After the 2019 tournament, the positive comments came rolling in from participants:

  •  “We had a great time! Thank you for organizing and setting this up. We will see you next year!”
  •  “A lot of fun! Will be there again. Thank you!!”
  •  “Great summer tournament!”

Last year’s event had at least one player from every youth hockey organization in the state, plus a handful of players from New Mexico, Las Vegas and Colorado.

“We had a lot of fun last year and had a lot of positive feedback, which was really good,” said Palmer. “We didn’t have the participation numbers for 16U last year, so we dropped that division, but other than that, the numbers were great. We think they’ll be even bigger this year.”

Palmer added that as early as this past fall, people began to ask about the next Dark Sky event.

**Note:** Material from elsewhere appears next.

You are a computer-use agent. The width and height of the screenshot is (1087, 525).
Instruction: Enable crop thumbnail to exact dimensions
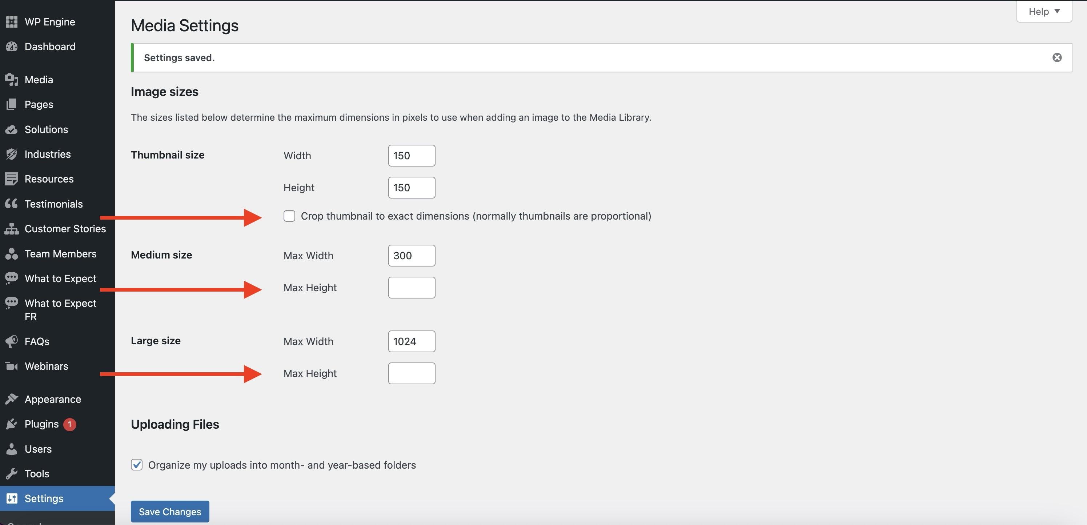point(289,216)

“We would run into people or be talking to people and they would mention that they wanted to participate this year,” said Palmer. “That seemed like a really good thing and now, we expect it to grow and get bigger every year.

“It might turn into something where we maybe do it back-to-back weekends. We only have one sheet of ice, so that’s kind of an issue right there, but we think this can be bigger than it already is.”

One way the event will change this summer is how the draft will be conducted. Instead of players signing up and being assigned to a team via a draft, Palmer said there will be draft parties July 31 where players will be presented their jerseys, much like at the NHL Draft.

“We’re going to push for six teams in each division this year,” explained Palmer. “There will be between five and eight kids for each team.”

One unique aspect of the event not taking place on the ice has to do with the actual name of the tournament.

The city of Flagstaff holds the distinct honor of being designated by the International Dark Sky Association as the world’s first Dark Sky Community in 2001. One of the city’s requirements to continue to hold this prestigious accreditation is the submission of an annual report. This annual report is completed and submitted by city staff, it is developed in concert and collaboration with the Flagstaff Dark Skies Coalition.

Flagstaff’s Lowell Observatory was established in 1894, placing it among the oldest observatories in the United States, and was designated a National Historic Landmark in 1965. In 2011, the observatory was named one of “The World’s 100 Most Important Places” by TIME Magazine. It was at the Lowell Observatory that the dwarf planet Pluto was discovered in 1930 by Clyde Tombaugh.

“We’ve always had this thing for like the last 20 years where no lights point up to the sky, so dark sky is what we have in Flagstaff,” Palmer said. “That’s where the name of the tournament came from.”

With the tournament some five months away, Palmer said coming to Flagstaff and playing in the event will be an experience second to none for all players and families.

“This is such a fun tournament and it’s very competitive,” said Palmer. “Like I said, they get to know kids they wouldn’t play with regularly. It’s a small group sort of thing, so you get to know four, five, six new kids. It’s also something fun to do with hockey in the summertime and offseason.”

Participation fees are still being finalized.